PDFポスター » 3.悪性腫瘍・補助療法

3.悪性腫瘍・補助療法

[P03-29] 動注化学療法併用陽子線治療により良好な長期経過が得られた上顎移行上皮癌の1例

〇富永 拓也1,2、高山 香名子1,2、北畠 健司1,2、光藤 健司2 (1.総合南東北病院 放射線治療科 / 南東北がん陽子線治療センター、2.横浜市立大学大学院 医学研究科 顎顔面口腔機能制御学)


ポスターを表示

【緒言】移行上皮癌は泌尿器科領域に発生することが多く頭頸部領域では稀である。今回、上顎洞に生じた移行上皮癌に対して逆行性動注化学療法併用陽子線治療を施行した症例を経験したので報告する。【症例の概要】(症例)69歳女性。(既往歴)高血圧症、糖尿病で内服加療。(主訴)左眼の複視、左頬部の腫脹。(現病歴)左眼の外転、複視を自覚し近医眼科受診。MRI画像検査にて左上顎洞内に腫瘍性病変認めたため、近医耳鼻咽喉科を受診。

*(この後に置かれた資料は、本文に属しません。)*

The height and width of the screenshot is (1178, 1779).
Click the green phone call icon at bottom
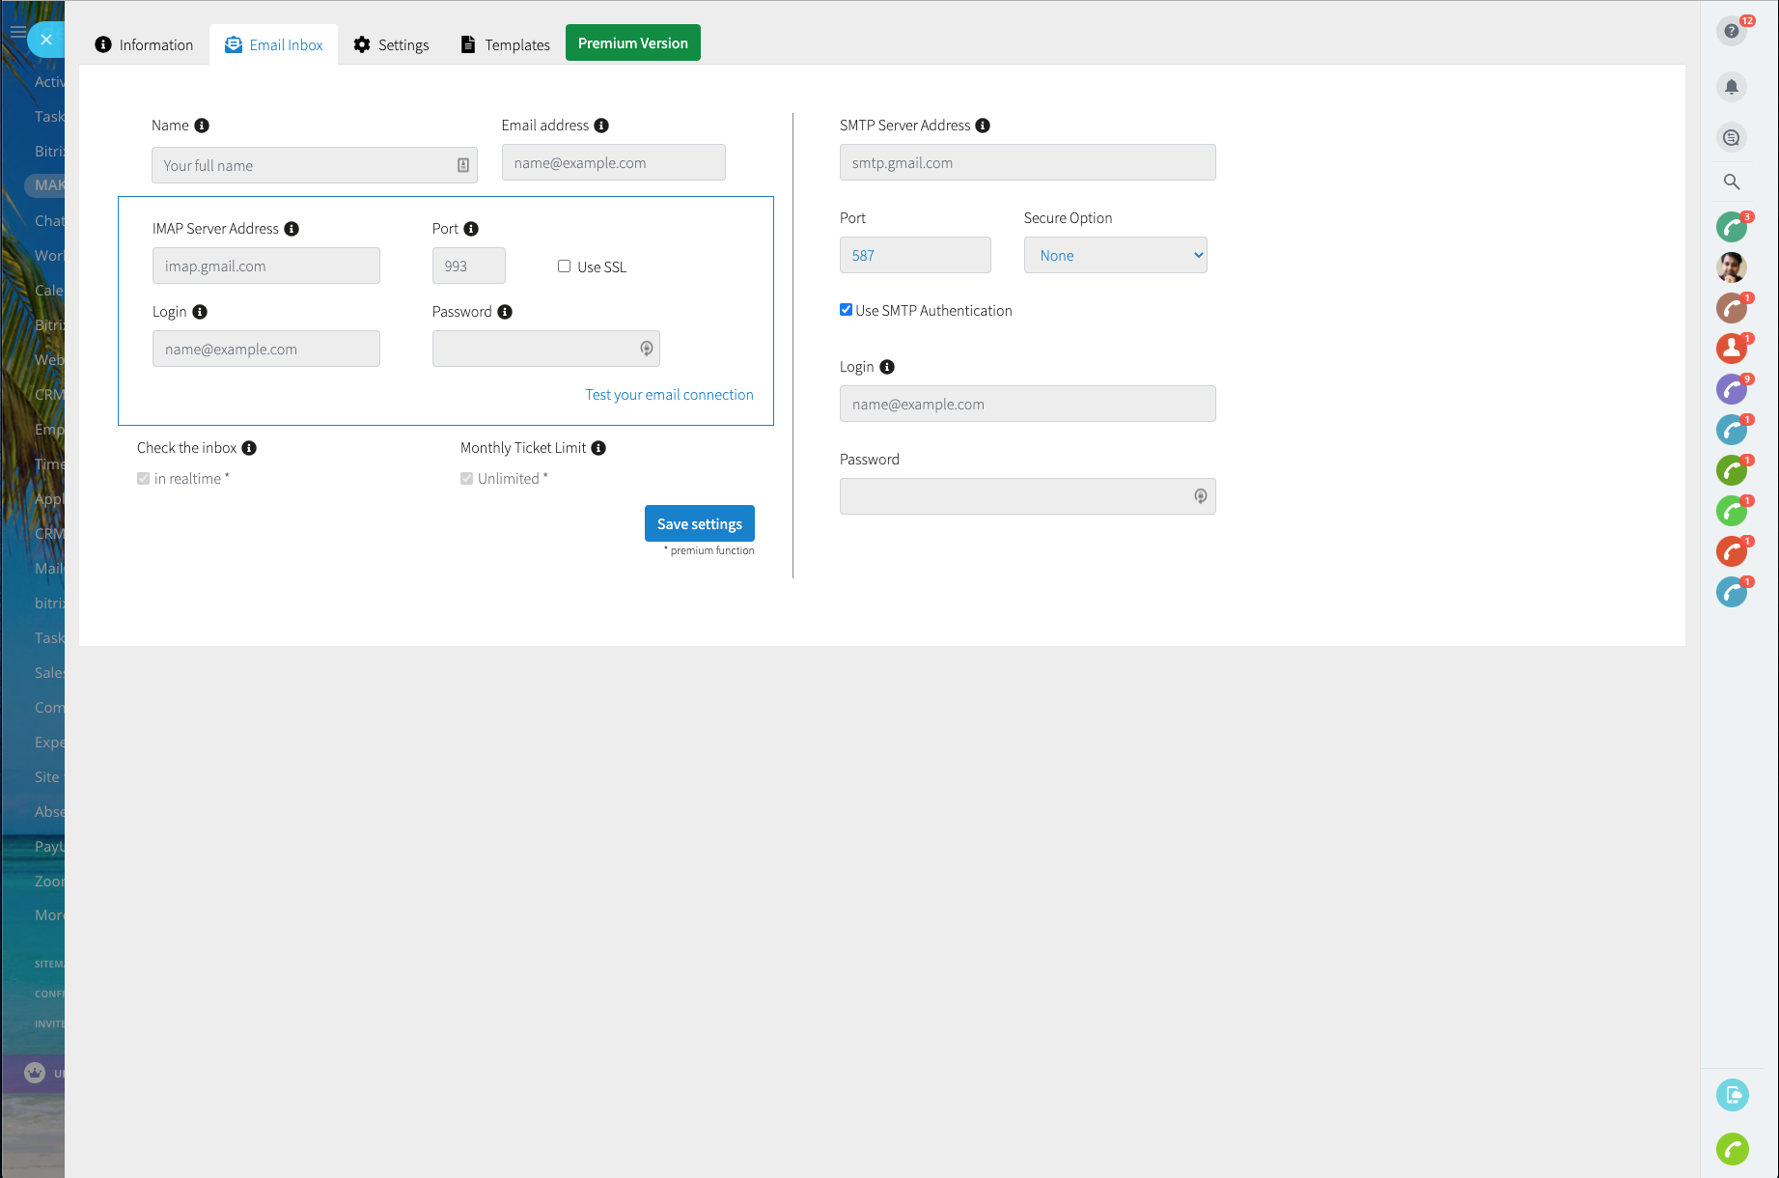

生検にて上顎洞移行上皮癌(cT4aN1M0、stageⅣA:UICC第8版)の診断となったが、手術を拒否したため陽子線治療を目的に当科紹介となった。初診時、左上顎洞内の腫瘤は眼窩底浸潤を伴い上顎洞前壁を破壊し頬部皮下まで達していた。【経過】腫瘍浸潤範囲縮小目的にFN(5-FU:1000mg/body、NDP:160mg/body)を1コース施行、続けて陽子線治療(74.8Gy(RBE)/34回)と逆行性動注化学療法の併用療法を施行した。動注化学療法は左浅側頭動脈から外頸動脈の顎動脈起始部にカテーテルを留置しCDDP(70mg/body)をweeklyに計6回動注した。治療により原発巣及び頸部リンパ節転移は縮小し、その後7年6ヶ月経過したが再発・転移なく経過良好である。急性期有害事象はgrade2の皮膚炎とgrade3の白血球減少・好中球数減少、晩期有害事象はgrade3の白内障と視力低下を認めた(CTCAE.ver5.0)。【結語】上顎洞原発移行上皮癌に対する逆行性動注化学療法併用陽子線治療の治療効果は良好であった。6年後に患側の視力障害を生じており、長期の経過観察が重要と考えられた。